## What to do
From the review of the vitamin charts below, reproduce word for word everything from "40 in. × 30" down to "6d. net each.".

(Beginning of Text under study)

Abstract
THESE charts should prove of utility to those engaged in lecturing to students, or to other audiences not likely to be adversely affected by somewhat lurid colour illustrations of patients suffering from deficiency diseases. The colours applied on the first chart to common food stuffs and their packages also tend rather to the melodramatic, but in all cases the articles represented, like the deficiency diseases, are reasonably recognisable. In both charts a certain amount of accuracy has necessarily been sacrificed to the process of generalisation, for example, in ignoring the complexity of vitamin B, failing to distinguish between carotene and vitamin A, using beriberi as the sole illustration of vitamin B deficiency, and overlooking the presence of vitamin C in fresh meat. Nevertheless, provided the charts are used as convenient illustrative summaries by speakers and lecturers already conversant with the subject, these minor deficiencies, and the fact that they will tend to get further out of date in detail, need do no more than partly discount their undoubted value.
Philip's Vitamin Charts.
40 in. × 30 in. Chart No. 1: Vitamin Values of Foods. Chart No. 2: Diseases resulting from a Lack of Vitamins. (London: George Philip and Son, Ltd.; Liverpool: Philip, Son and Nephew, Ltd., 1932.) Mounted on tanjib, with rollers, 8s. 6d. net each.

(End of Text under study)
(Beginning of Information shown)

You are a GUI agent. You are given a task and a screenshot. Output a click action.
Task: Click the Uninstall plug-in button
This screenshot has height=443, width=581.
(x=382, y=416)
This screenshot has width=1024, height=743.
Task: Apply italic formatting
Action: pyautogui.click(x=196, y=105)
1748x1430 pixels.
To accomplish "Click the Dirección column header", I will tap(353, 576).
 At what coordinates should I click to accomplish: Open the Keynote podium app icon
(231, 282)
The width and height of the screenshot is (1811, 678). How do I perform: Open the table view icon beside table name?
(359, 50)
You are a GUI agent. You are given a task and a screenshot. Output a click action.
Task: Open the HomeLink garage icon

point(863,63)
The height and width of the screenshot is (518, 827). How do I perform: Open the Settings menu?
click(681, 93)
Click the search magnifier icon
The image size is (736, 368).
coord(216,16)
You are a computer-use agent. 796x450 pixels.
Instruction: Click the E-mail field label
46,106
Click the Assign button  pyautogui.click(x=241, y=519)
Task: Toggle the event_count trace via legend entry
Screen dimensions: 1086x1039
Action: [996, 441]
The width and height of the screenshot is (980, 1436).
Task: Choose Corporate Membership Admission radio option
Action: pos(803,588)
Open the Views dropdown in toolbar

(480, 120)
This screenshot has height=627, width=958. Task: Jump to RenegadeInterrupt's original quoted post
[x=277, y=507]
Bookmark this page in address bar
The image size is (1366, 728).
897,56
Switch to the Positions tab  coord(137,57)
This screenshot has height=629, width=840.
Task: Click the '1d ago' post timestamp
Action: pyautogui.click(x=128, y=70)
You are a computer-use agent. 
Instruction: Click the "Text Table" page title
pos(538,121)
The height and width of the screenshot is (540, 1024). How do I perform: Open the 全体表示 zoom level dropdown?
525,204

(End of Information shown)

## Task output
40 in. × 30 in. Chart No. 1: Vitamin Values of Foods. Chart No. 2: Diseases resulting from a Lack of Vitamins. (London: George Philip and Son, Ltd.; Liverpool: Philip, Son and Nephew, Ltd., 1932.) Mounted on tanjib, with rollers, 8s. 6d. net each.